If $\sum a_n$ converges and every $a_n$ is positive then $\sum a_n^{(n-1)/n}$ converges? [closed]

Let $(a_n)$ be a sequence of real positive numbers such that $\sum a_n$ is a convergent series. What can we say about the series $\sum a_n^{\frac{n-1}{n}}$? Show that it is convergent or find a counterexample.

I'm trying to find a counterexample but maybe is true that the series is convergent.
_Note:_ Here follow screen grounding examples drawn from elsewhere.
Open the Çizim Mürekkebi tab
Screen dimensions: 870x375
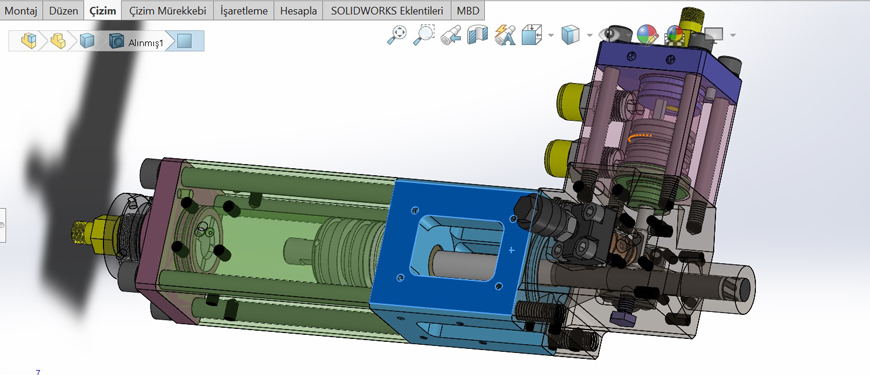[168, 11]
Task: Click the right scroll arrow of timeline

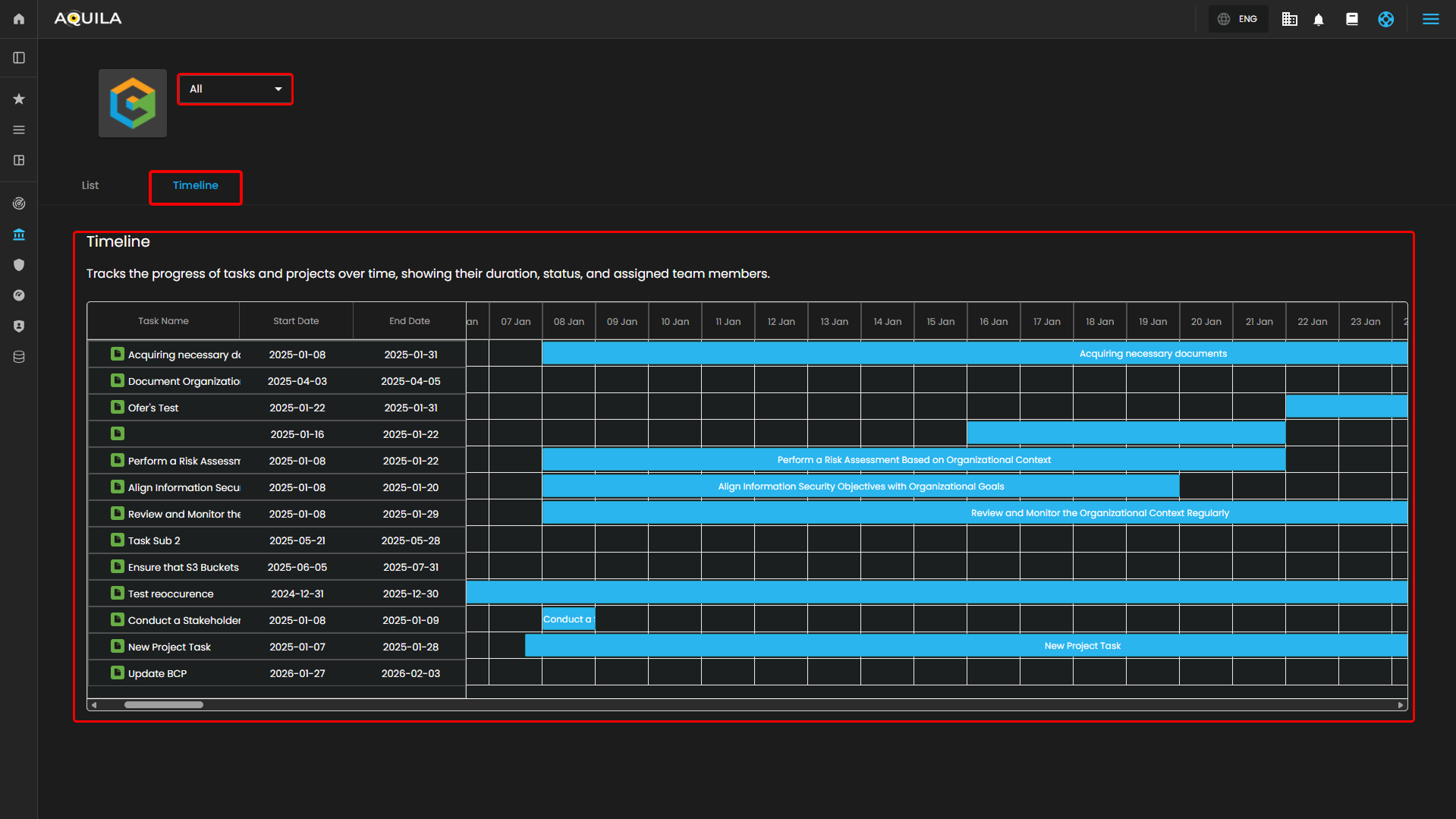Action: point(1400,705)
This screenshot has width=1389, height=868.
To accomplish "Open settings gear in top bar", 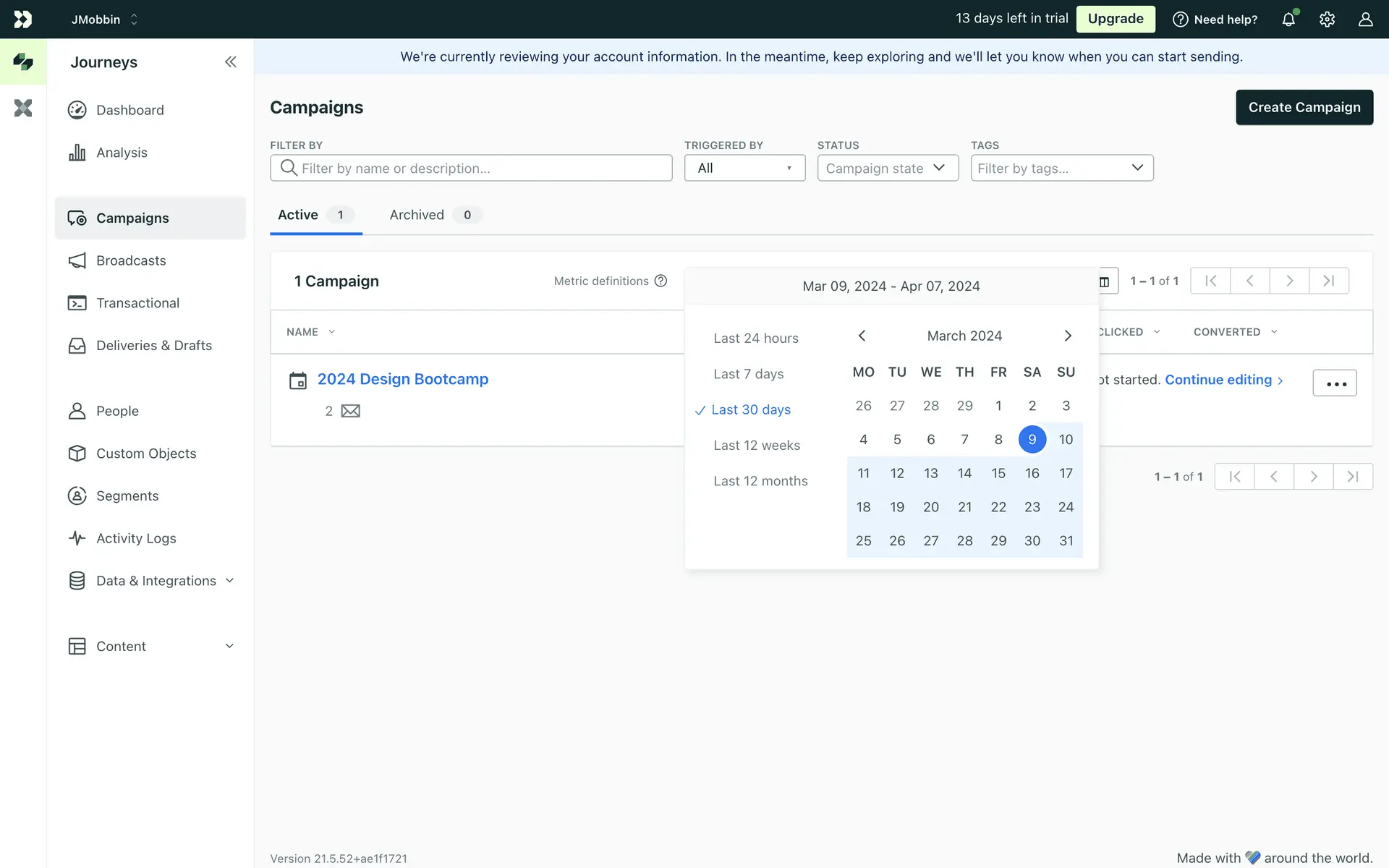I will click(x=1327, y=20).
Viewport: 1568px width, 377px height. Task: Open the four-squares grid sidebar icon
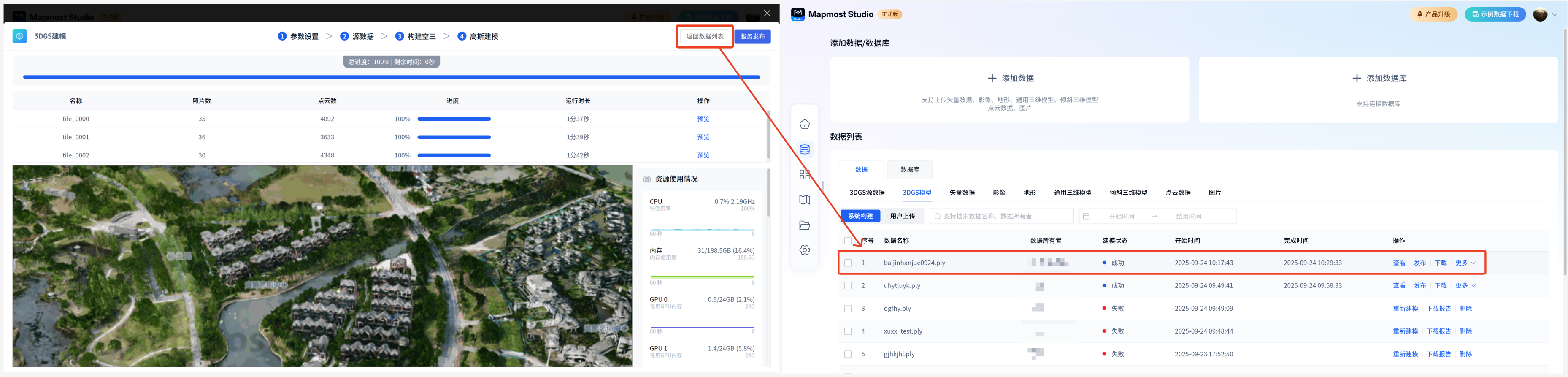pyautogui.click(x=804, y=175)
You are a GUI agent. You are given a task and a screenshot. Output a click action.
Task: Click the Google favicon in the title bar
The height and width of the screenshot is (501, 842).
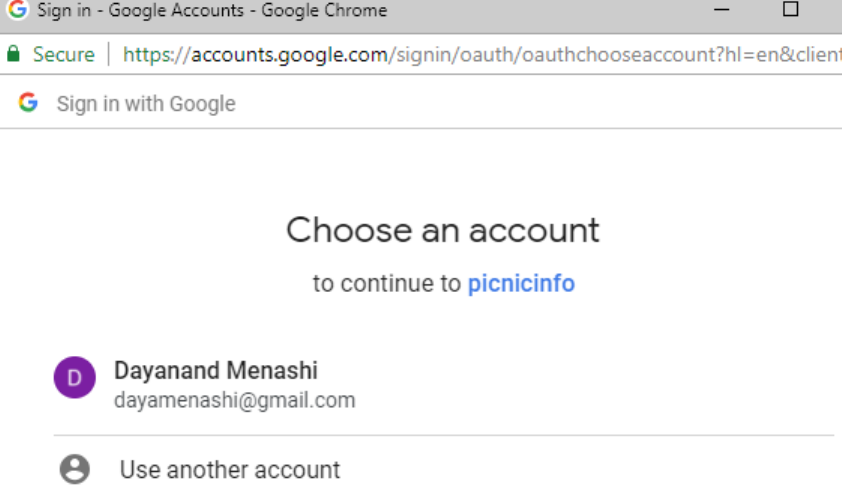click(17, 9)
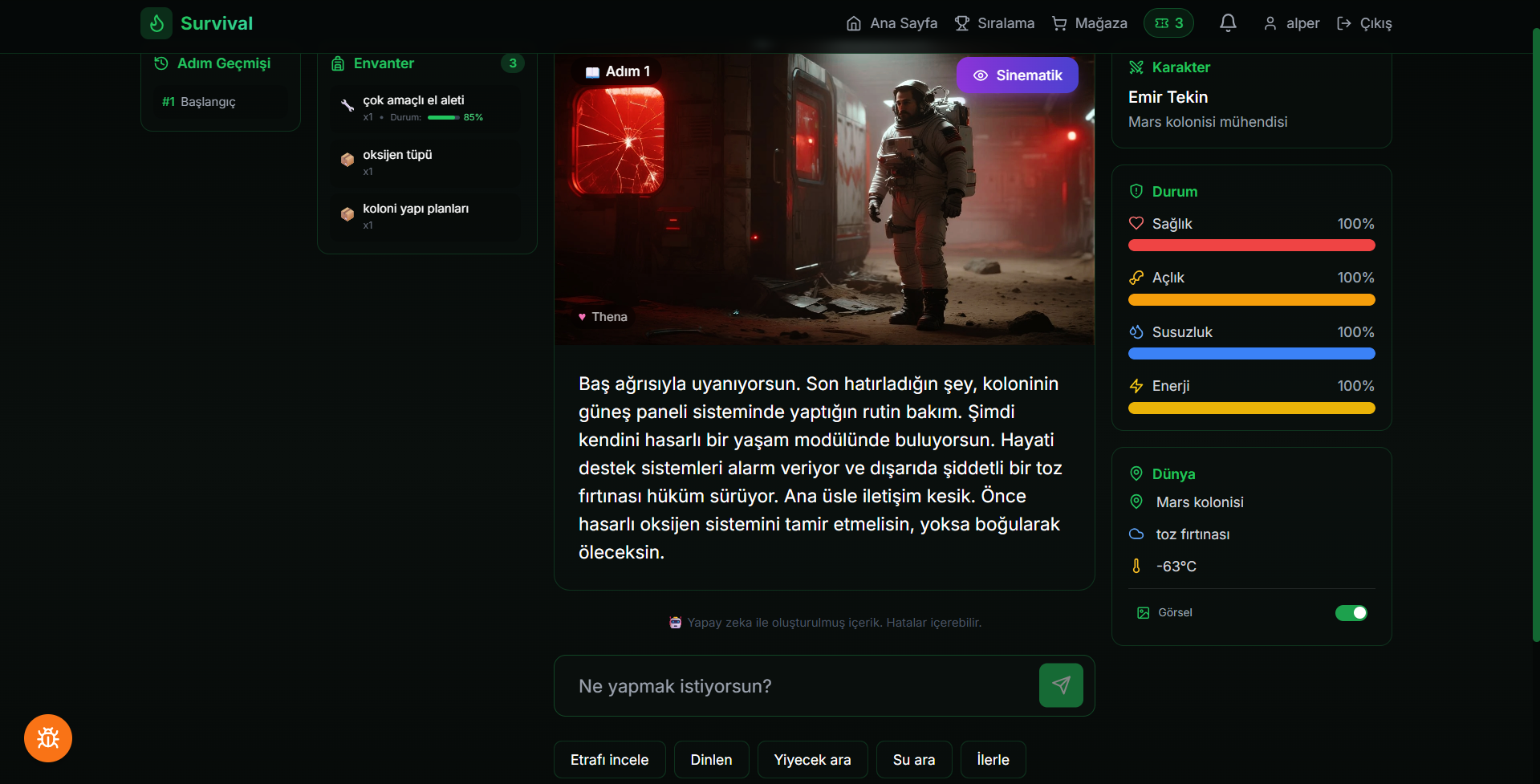Go to Ana Sayfa
1540x784 pixels.
tap(892, 23)
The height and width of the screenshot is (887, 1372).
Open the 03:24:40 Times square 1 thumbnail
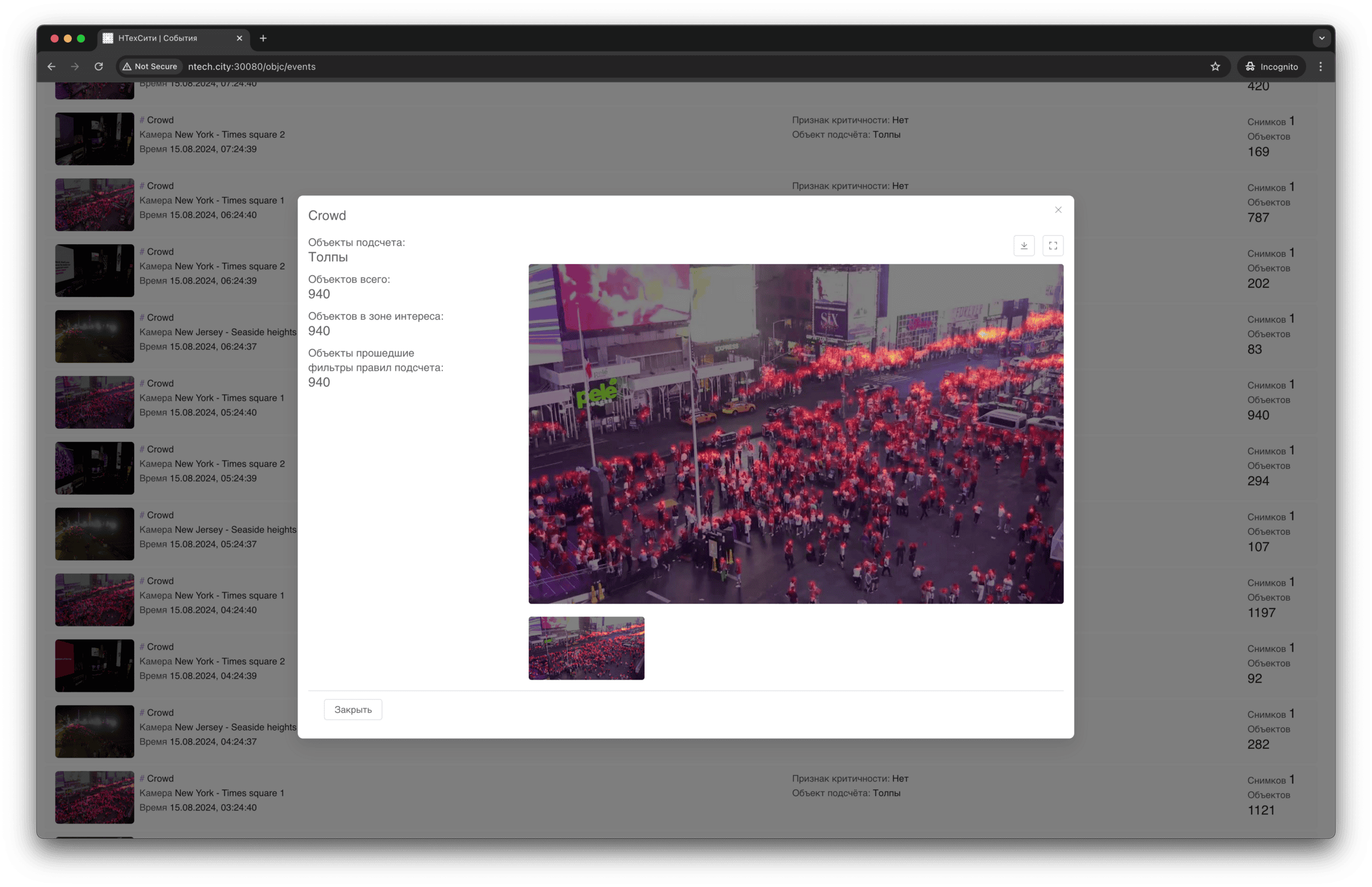(x=95, y=797)
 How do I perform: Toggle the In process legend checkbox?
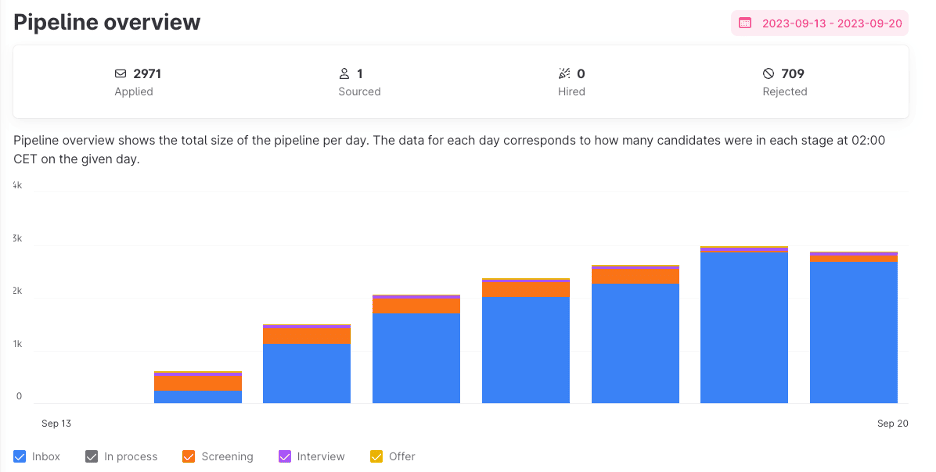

• It looks interesting. Write $b_n := a_n^{(n-1)/n}$. If $$\limsup \frac{b_n}{a_n} < +\infty,\tag{1}$$ then convergence of $\sum b_n$ follows from convergence of $\sum a_n$. And the only counterexamples I have found to (1) have $a_n$ going so rapidly to zero that $b_n$ still goes rapidly to zero and $\sum b_n$ converges. – GEdgar Jul 31 '18 at 11:41

$\sum_n a_n=\sum_{n \in I} a_n +\sum_{n \in J} a_n$ where $I=\{n:a_n <2^{-n}\}$ and $J=\{n:a_n \geq 2^{-n}\}$. If $n \in I$ then $a_n^{\frac {n-1} n}<2^{-{n+1}}$ so the first sum is convergent. If $n \in J$ then $a_n^{-1/n}\leq e^{-\frac 1 n \log \frac 1 {2^{n}}}=2$ so $a_n^{\frac {n-1} n} \leq 2a_n$ which makes the second series also convergent.